[TASK OBJECTIVE] Can you format the listing from its first line through the line containing "(1297, 612).", inclusive, as a JSON array of strings with one string per line and no blank lines? Leave the pictures out of your answer.

* * *

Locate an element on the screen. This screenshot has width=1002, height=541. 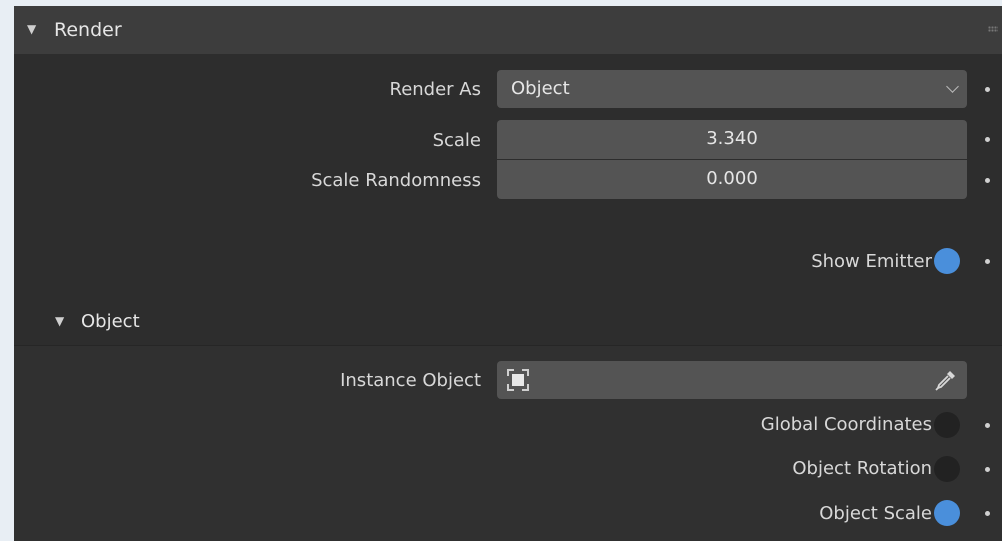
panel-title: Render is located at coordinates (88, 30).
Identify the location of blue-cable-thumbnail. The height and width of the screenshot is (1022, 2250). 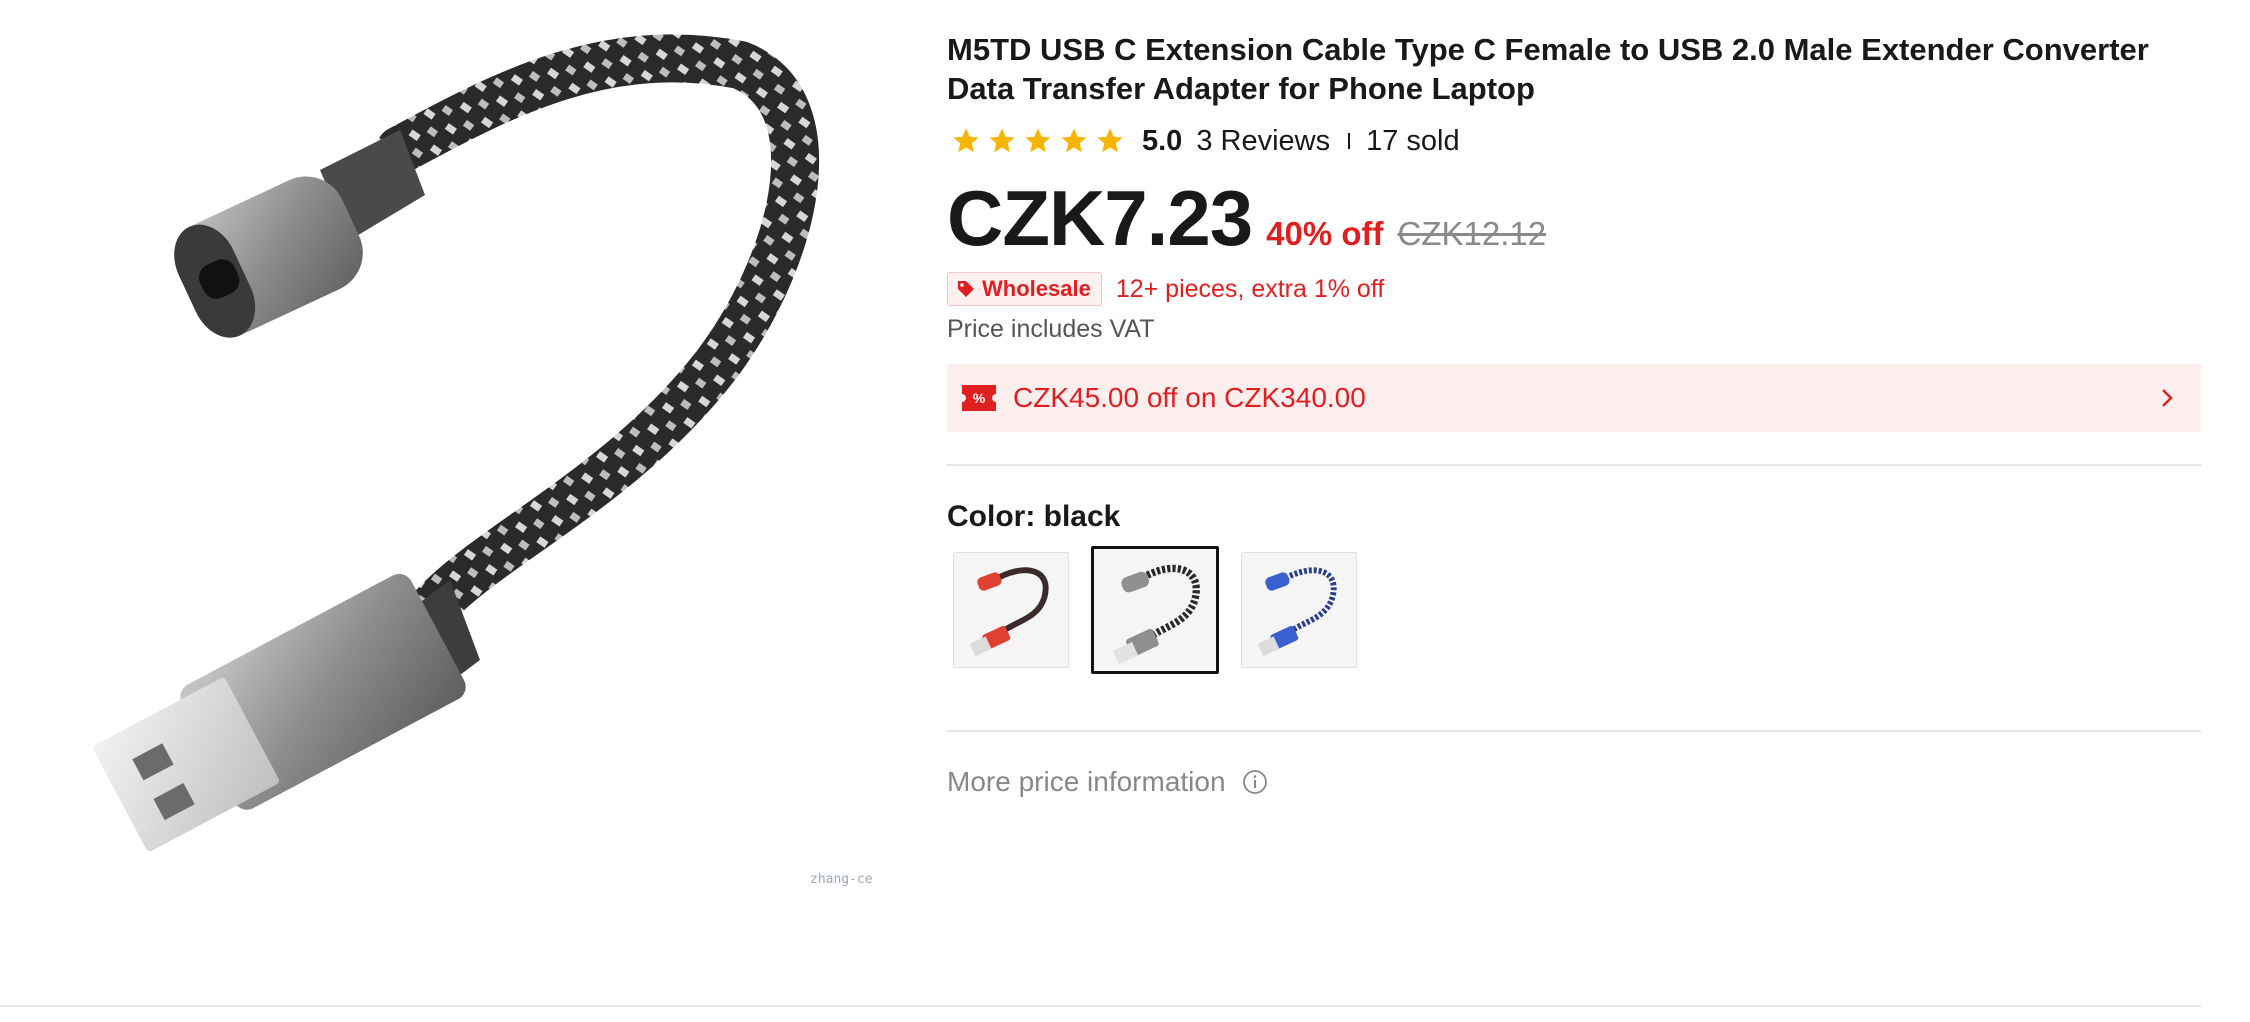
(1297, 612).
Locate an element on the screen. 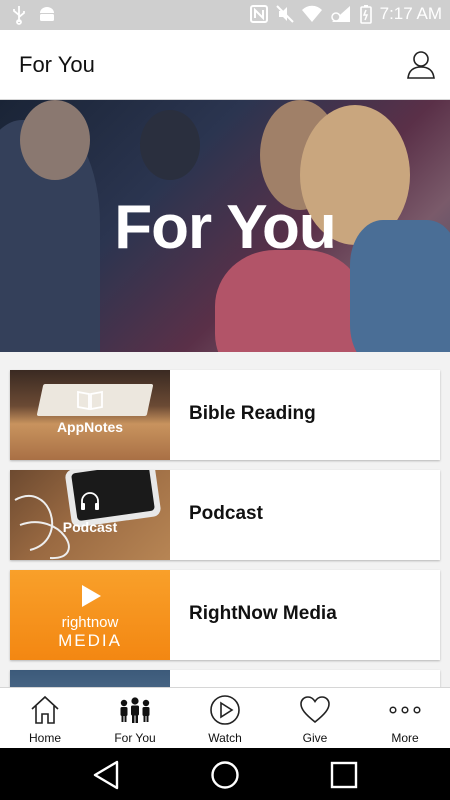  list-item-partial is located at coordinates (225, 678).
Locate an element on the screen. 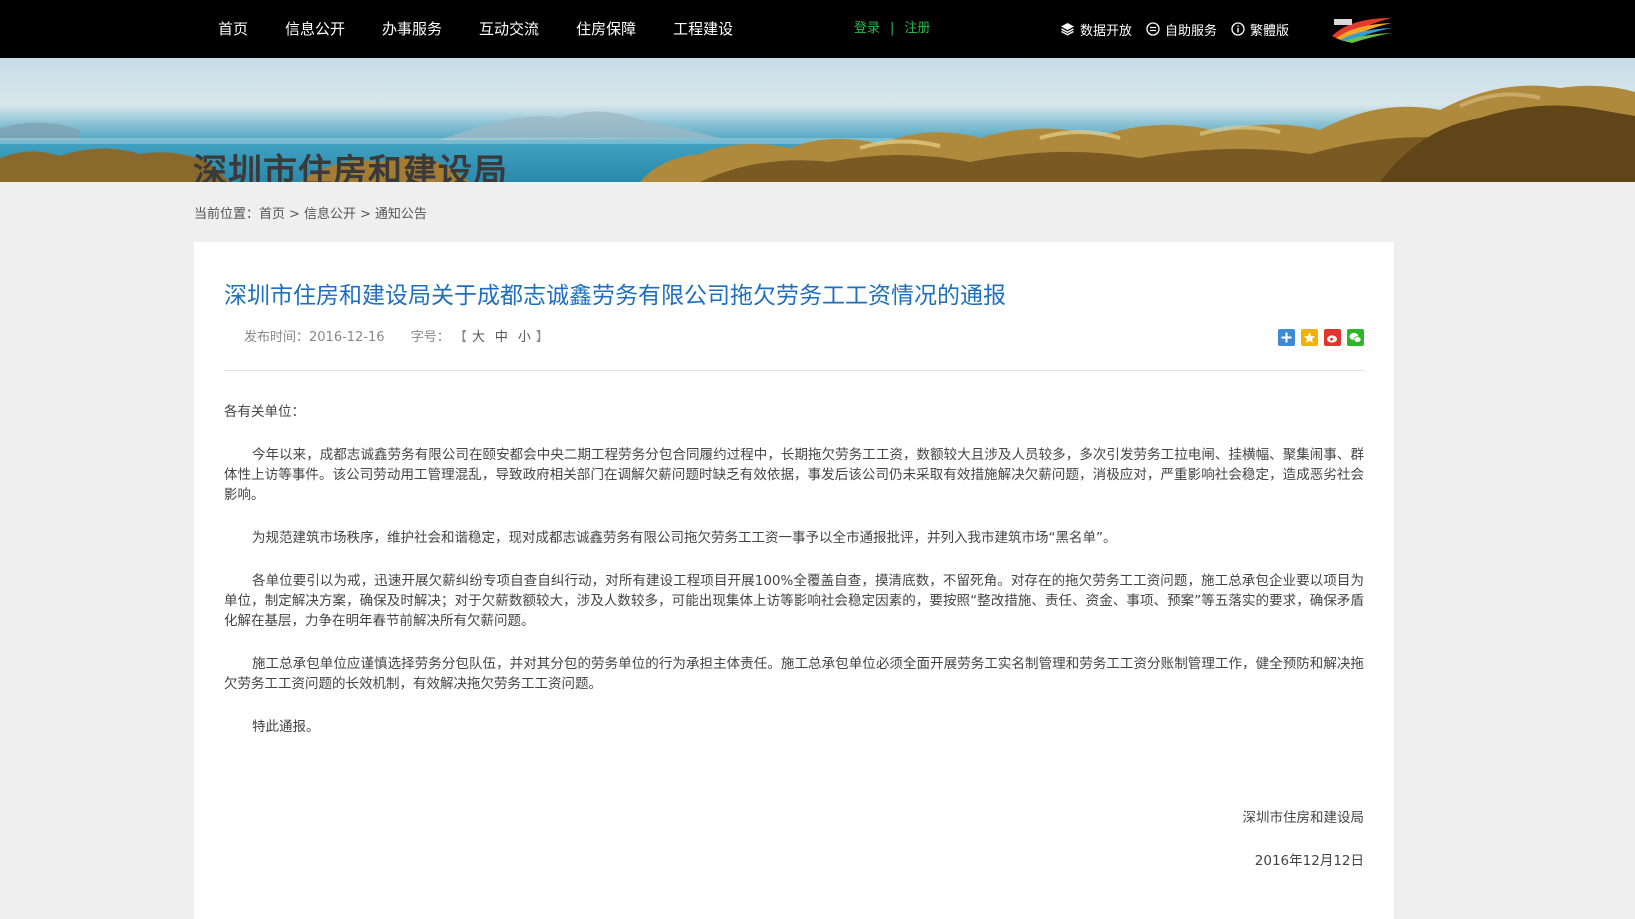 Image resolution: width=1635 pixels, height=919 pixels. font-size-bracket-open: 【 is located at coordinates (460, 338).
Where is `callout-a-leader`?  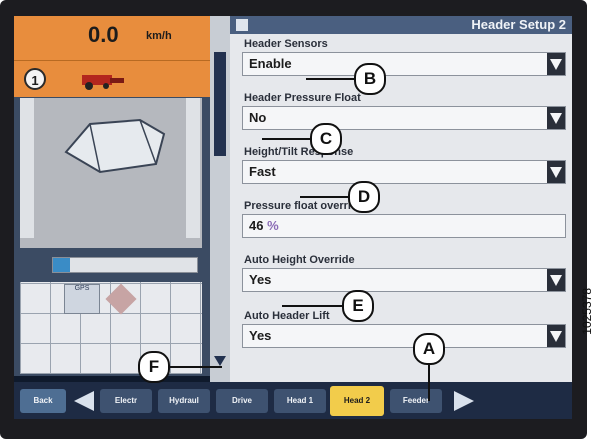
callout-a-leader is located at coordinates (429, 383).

* * *

[RESULT FOR THIS TASK]
[
  "Locate an element on the screen. This screenshot has width=1002, height=541. ",
  "panel-title: Render is located at coordinates (88, 30).",
  "Identify the location of blue-cable-thumbnail. The height and width of the screenshot is (1022, 2250). ",
  "(1297, 612)."
]